● **Assignment**
Reproduce the line that holds "You are a computer-use agent. The" together with all the lines after it up to the end of the entries.

● **Listed entries**
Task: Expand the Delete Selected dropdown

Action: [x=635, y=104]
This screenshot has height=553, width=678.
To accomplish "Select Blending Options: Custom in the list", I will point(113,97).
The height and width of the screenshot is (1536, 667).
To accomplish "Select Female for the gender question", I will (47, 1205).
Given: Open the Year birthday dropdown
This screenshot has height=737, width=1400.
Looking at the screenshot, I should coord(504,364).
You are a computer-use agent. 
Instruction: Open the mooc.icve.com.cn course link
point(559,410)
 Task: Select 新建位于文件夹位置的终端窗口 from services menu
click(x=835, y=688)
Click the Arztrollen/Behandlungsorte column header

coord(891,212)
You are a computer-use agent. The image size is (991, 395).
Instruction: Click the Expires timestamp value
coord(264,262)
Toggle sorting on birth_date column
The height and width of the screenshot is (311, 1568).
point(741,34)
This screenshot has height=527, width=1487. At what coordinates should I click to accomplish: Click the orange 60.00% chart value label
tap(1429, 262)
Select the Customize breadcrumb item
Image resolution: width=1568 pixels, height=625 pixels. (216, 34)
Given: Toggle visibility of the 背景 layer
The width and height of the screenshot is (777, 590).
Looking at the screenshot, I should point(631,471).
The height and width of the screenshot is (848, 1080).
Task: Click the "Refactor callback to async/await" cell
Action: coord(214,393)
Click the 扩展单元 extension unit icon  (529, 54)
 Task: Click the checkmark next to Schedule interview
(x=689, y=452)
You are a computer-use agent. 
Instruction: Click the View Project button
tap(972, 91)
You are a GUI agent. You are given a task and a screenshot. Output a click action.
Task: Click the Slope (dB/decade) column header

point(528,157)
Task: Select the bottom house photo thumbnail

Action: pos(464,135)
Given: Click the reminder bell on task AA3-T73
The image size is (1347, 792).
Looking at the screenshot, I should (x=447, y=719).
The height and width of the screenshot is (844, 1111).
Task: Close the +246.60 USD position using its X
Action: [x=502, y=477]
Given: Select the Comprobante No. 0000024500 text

● **Worked solution**
You are a computer-use agent. The image size is (991, 395).
Instruction: Click the Expires timestamp value
coord(264,262)
Toggle sorting on birth_date column
The height and width of the screenshot is (311, 1568).
point(741,34)
This screenshot has height=527, width=1487. At what coordinates should I click to accomplish: Click the orange 60.00% chart value label
tap(1429, 262)
Select the Customize breadcrumb item
Image resolution: width=1568 pixels, height=625 pixels. (216, 34)
Given: Toggle visibility of the 背景 layer
The width and height of the screenshot is (777, 590).
Looking at the screenshot, I should point(631,471).
The height and width of the screenshot is (848, 1080).
Task: Click the "Refactor callback to async/await" cell
Action: coord(214,393)
Click the 扩展单元 extension unit icon  (529, 54)
 Task: Click the checkmark next to Schedule interview
(x=689, y=452)
You are a computer-use agent. 
Instruction: Click the View Project button
tap(972, 91)
You are a GUI agent. You are given a task and a screenshot. Output a click action.
Task: Click the Slope (dB/decade) column header

point(528,157)
Task: Select the bottom house photo thumbnail

Action: pos(464,135)
Given: Click the reminder bell on task AA3-T73
The image size is (1347, 792).
Looking at the screenshot, I should (x=447, y=719).
The height and width of the screenshot is (844, 1111).
Task: Close the +246.60 USD position using its X
Action: [x=502, y=477]
Given: Select the Comprobante No. 0000024500 text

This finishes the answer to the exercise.